-- Document excerpt follows --

So for the past week i have been thinking about my journey to motherhood. It’s up’s and down. Yeah I mean down. It’s not always jovial moments but don’t get me long but you’ l understand why I mean so.
Motherhood was something I feared completely Infact i never pictured myself being a Mother. Woooh! but like they say, you never know what it is like till you experience.
I wouldn’t regret anything whatsoever so far am blessed to be a mother of my
When it happened that i was pregnant with my daughter,it never hit me that hard that i’l have someone very soon whom will depend on me and will need my 100 % attention, be it i’l be working or not, be it in times of sickness etc.The fact of the matter was that i have to be committed to her. I never allowed myself to stress about it nor did I want to listen to all the tales one gets about delivery and so forth.
I came into terms with myself that i’l do it my own way. But i think the thing that made me pick onto such decision was that i dint have anyone to help me out. It was just my hubby and i. My mum was miles away from me although I had relatives around me but they were not of any help.” Well il get to that later long about the relatives “.

-- Document excerpt concluded --

What to do:
• a. In the motherhood post, starting with "So for the past" and going on through "and so forth.", swap "daughter" for "son" and give that part again.
• b. Continue the post about the writer's journey to motherhood from the point where it stops.

-- Record set follows --

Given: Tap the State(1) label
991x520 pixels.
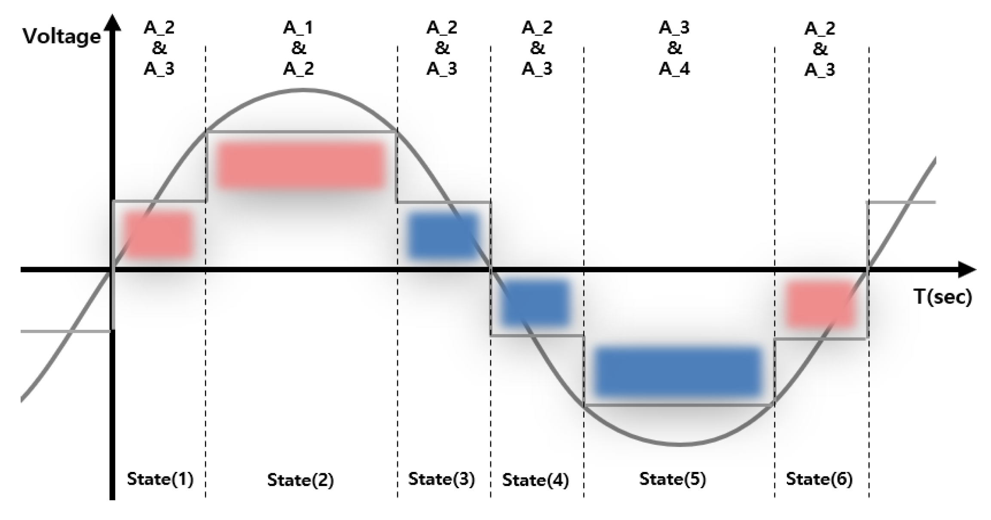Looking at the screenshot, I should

-- Record set concluded --
-- Record set follows --

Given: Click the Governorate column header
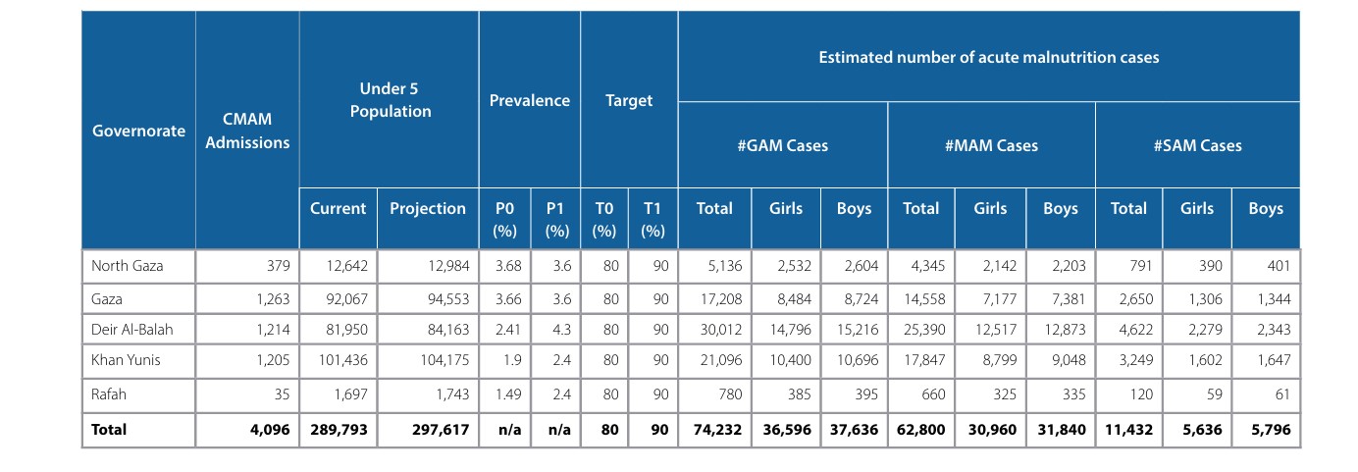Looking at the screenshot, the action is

-- Record set concluded --
-- Record set follows --

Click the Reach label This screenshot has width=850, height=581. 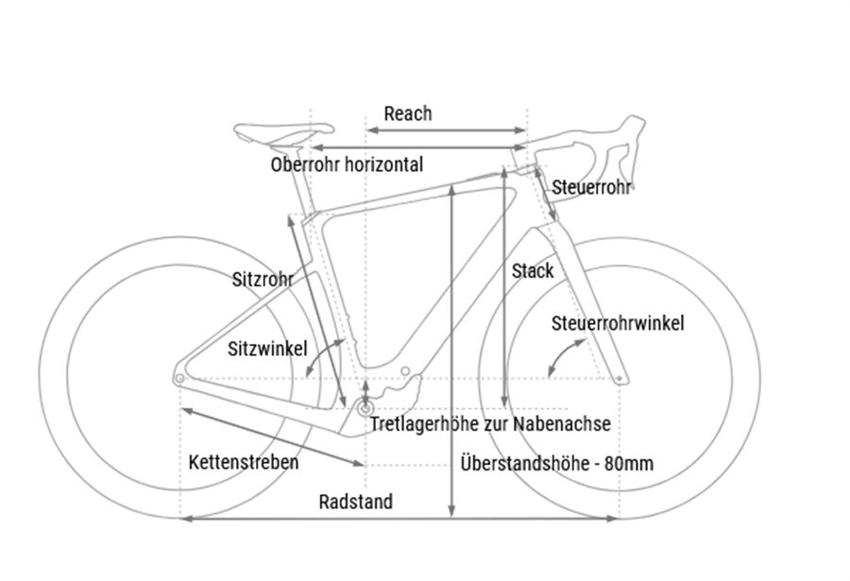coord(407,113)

-- Record set concluded --

Answers to each task:
• a.
So for the past week i have been thinking about my journey to motherhood. It’s up’s and down. Yeah I mean down. It’s not always jovial moments but don’t get me long but you’ l understand why I mean so.
Motherhood was something I feared completely Infact i never pictured myself being a Mother. Woooh! but like they say, you never know what it is like till you experience.
I wouldn’t regret anything whatsoever so far am blessed to be a mother of my
When it happened that i was pregnant with my son,it never hit me that hard that i’l have someone very soon whom will depend on me and will need my 100 % attention, be it i’l be working or not, be it in times of sickness etc.The fact of the matter was that i have to be committed to her. I never allowed myself to stress about it nor did I want to listen to all the tales one gets about delivery and so forth.

• b.
So i was 23 of age neither had i known how to deal with pampers, feed a little one but by the help of my hubby i managed. Infact he taught me how to change the diapers haha.
My aunt had promised me that she would come to help me for about a week as soon as i’l deliver but owe unto me a month before I was to deliver she decided to go to Kenya for a vacation. Mmmmh, Well I couldn’t stop her although with all the promises she had given me made me unhappy. The funny thing was that the day she was had the flight was the very day i was admitted due to high blood pressure and i had to do a csection as soon as my BP lowered.
Few days later after my BP was constant i was booked to theater. That was when I had mixed feelings and a crazy one for that matter, fear inflicted down my spine wondering how will it be like to meet a new person I have never seen. Goodness! I wonder if I was the only crazy woman with all sorts of thoughts in my mind. Boy was i scared but finally in a couple of minutes someone was born.
There was when I started shaking when the nurses Brough my baby girl to me. When brought closer to me was almost going craizy. Poor me but the nurses were so nice they gave me sometime to take a breathe, but finally I gathered courage and held my sweetheart.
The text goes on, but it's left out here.